__Job 1__: From the cold-weather EV drive writeup, pull out the passage starting with "The navigation said" and going on through "the extended pack.".
__Job 2__: Please state the regen limit that the cold-weather EV drive writeup reports for a freezing battery.

__Page__:
The navigation said I wasn't going to make it back home and wanted to add a charging stop, but I made it back with 9%. I was targeting 10% arrival, so I was close. The recorded mileage was also slightly less than what Google Maps got, that's probably nominal. There is also an efficiency discrepancy with the "This Trip" screen for some reason. I get 2.2 mi/kWh from the raw battery data but the screen said my trip was 1.9 mi/kWh. Not sure what's up with that. The overall efficiency and range performance was about what I expect for these temps (getting about half of the EPA rated range). With a full battery my actual range would be less than 150 miles with the extended pack.

Findings:
  • The heater was pegged at maximum output the entire drive (about 5.4 kW)
  • The battery was never heated the entire drive
  • The battery didn't really warm up while driving (except from regen), it actually got a couple degrees colder on the interstate.
  • Regen limit with a freezing battery was astonishingly high at 75 kW!
  • Significant cell temperature variations can occur in the pack after driving, this is also not very desirable.
  • The HVAC system closes the fresh air damper periodically to increase heat, but the cabin humidity spikes and windows fog.
  • Initial humidity in the car can be an issue, it took about 30 minutes for the cabin to dry out.
  • Cabin temperature was very slow to rise, takes at least 30 minutes for the cabin to warm to an acceptable temperature with no preheat.

__Source data__:
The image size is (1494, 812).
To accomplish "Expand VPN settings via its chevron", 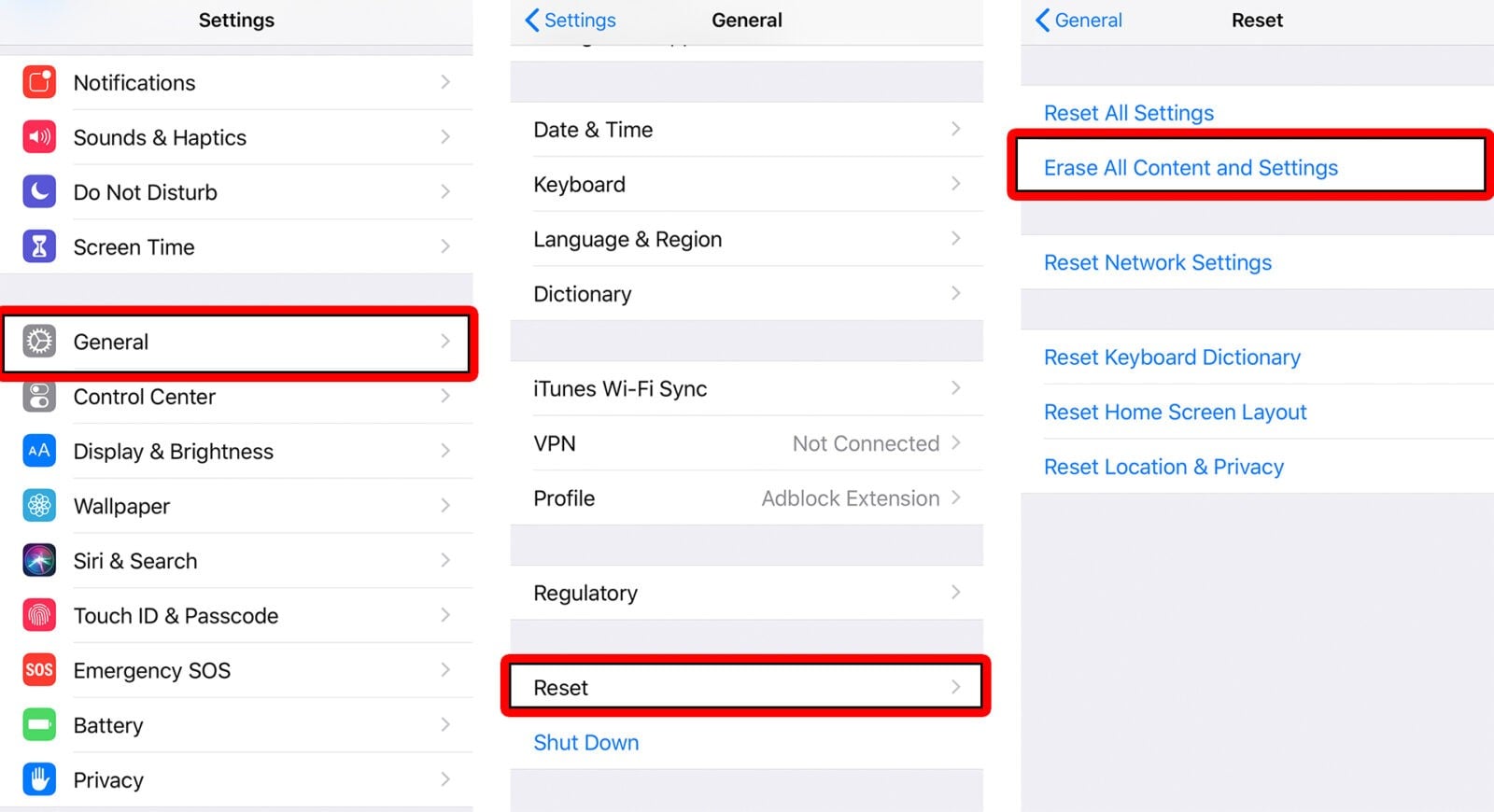I will pyautogui.click(x=955, y=442).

__Exercise solution 1__:
The navigation said I wasn't going to make it back home and wanted to add a charging stop, but I made it back with 9%. I was targeting 10% arrival, so I was close. The recorded mileage was also slightly less than what Google Maps got, that's probably nominal. There is also an efficiency discrepancy with the "This Trip" screen for some reason. I get 2.2 mi/kWh from the raw battery data but the screen said my trip was 1.9 mi/kWh. Not sure what's up with that. The overall efficiency and range performance was about what I expect for these temps (getting about half of the EPA rated range). With a full battery my actual range would be less than 150 miles with the extended pack.

__Exercise solution 2__: 75 kW